I blink a few times, having completely forgotten he was even here. My mouth opens to disagree, unsure what the hell he’s even talking about, but the hopeful, excited look on his face is too much for me, and I find myself nodding slowly with an awkward shrug.

I have no idea what I just agreed to, but Kevin immediately grins widely and releases a noise that, if I’m not mistaken, sounds a hell of a lot like yippee .

What. The. Fuck. Have I gotten myself in to?
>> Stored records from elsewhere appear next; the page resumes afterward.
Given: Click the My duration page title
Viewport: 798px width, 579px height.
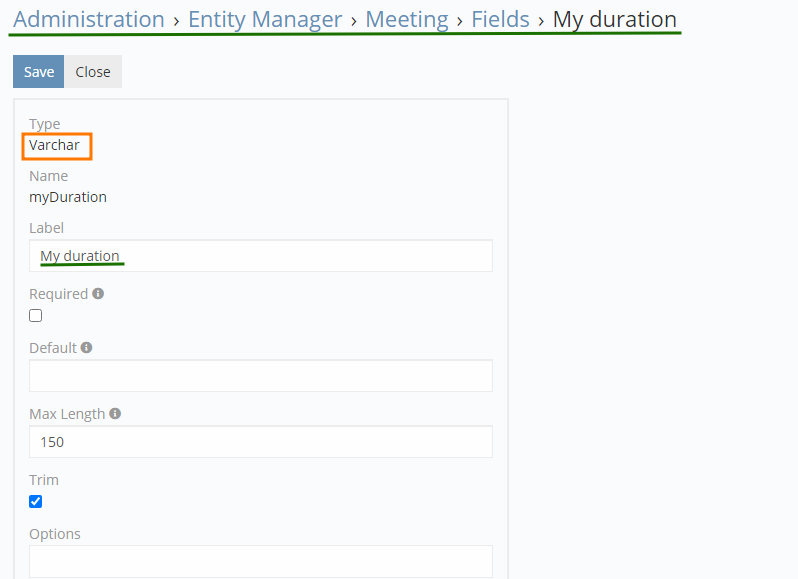Looking at the screenshot, I should click(x=614, y=19).
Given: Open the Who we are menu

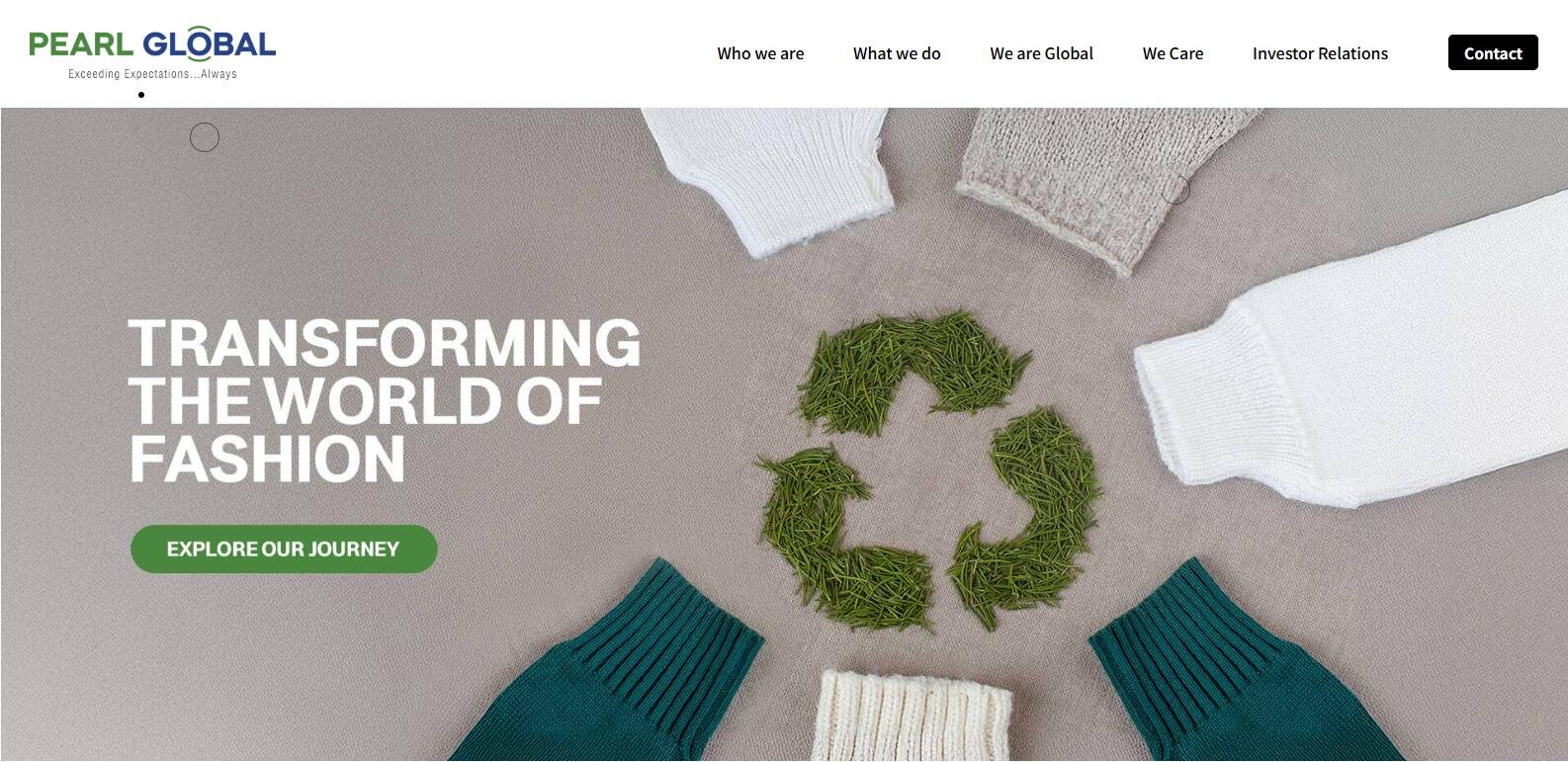Looking at the screenshot, I should pyautogui.click(x=760, y=53).
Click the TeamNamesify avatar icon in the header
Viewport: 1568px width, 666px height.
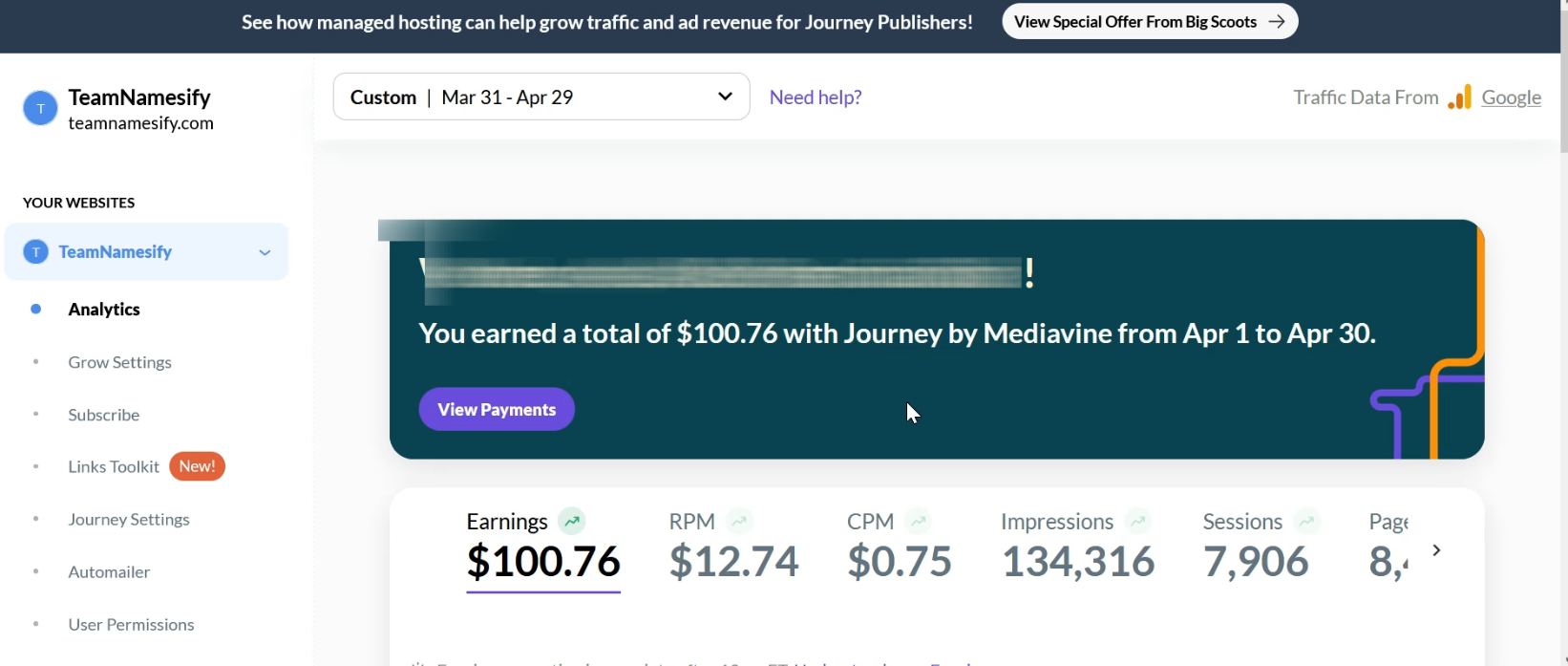tap(40, 109)
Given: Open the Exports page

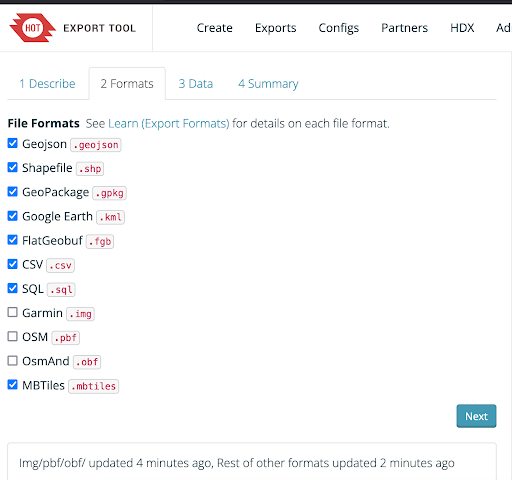Looking at the screenshot, I should (275, 28).
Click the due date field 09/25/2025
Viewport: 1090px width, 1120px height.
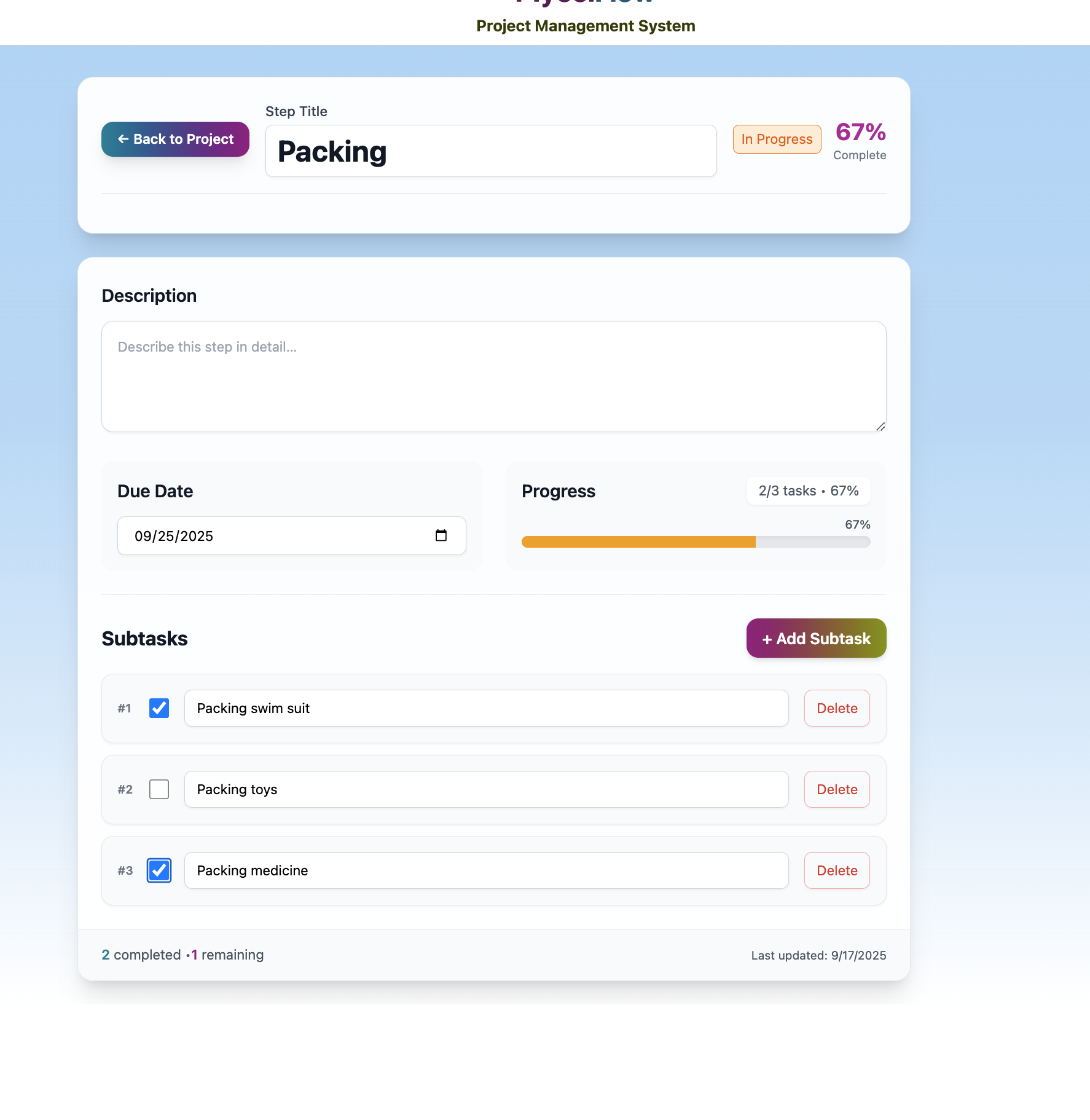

Kevin grips my hand, and unlike Clover’s balmy warmth, I find his clammy palm disturbingly gross. Before I can pull away, he’s tugging me toward the northern dock.

My heart picks up its pace, turning from slightly amused to panicked within seconds. When it’s clear the dock is Kevin’s intended location, I shake my head rapidly and pull him in the opposite direction without a word.

His bushy brows lift, but he doesn’t argue, letting me take the lead. I find a patch of grass that overlooks the lake, clear from any trees or obstructions.

“Uhh.” I clear my throat. I just want to go inside my house but I can’t now. I’m stuck. I gesture to the ground, assuming he came here to watch the show. “Is this cool?”

He nods eagerly and produces a blanket, seemingly from thin air. My eyes gape as he lays it out in the grass and takes a seat. Am I that damn preoccupied that I didn’t even notice the blanket?

Shit.

I can’t back out now, not with him looking eagerly up at me.

Groaning internally, I primly take a seat next to him, tucking my legs beneath me and dropping my belongings to my side.

Can’t see my panties now, can you, Kev?

I scoff to myself and lift my drink to my lips, needing another hit of what Oli aptly named Devil’s Juice. She’s not wrong. I swear, she had to have emptied the entire flask in my tumbler. At first, I was pacing myself, not wanting to be obviously drunk around Isaac.

But now…

Now I need it.

Badly.

“So,” Kevin begins, glancing at me from the corner of his eye. “How has your summer been?”

I release a puff of air that’s somewhere between a scoff and an irritated grunt before taking another drink. A bigger one.

“Just peachy.” I give him a sidelong look, catching his gaze riveted to my exposed calves. “Yours?” My question is blunt—slightly too loud.

I expect his eyes to be guilty when they snap up to meet mine, but they aren’t, and he doesn’t.

Nope.

Instead, the quiet, bashful nerd that loves Jesus more than air, slowly lets his wandering gaze travel up the length of my body, doing nothing to disguise the obvious desire he’s feeling.

He wants me. Is that why he came here?

I take in his appearance, really take him in. Maybe for the first time.

Kevin’s not tall. Around five-foot-eight on a good day, not too thin or thick. Definitely not muscular. He’s just—average.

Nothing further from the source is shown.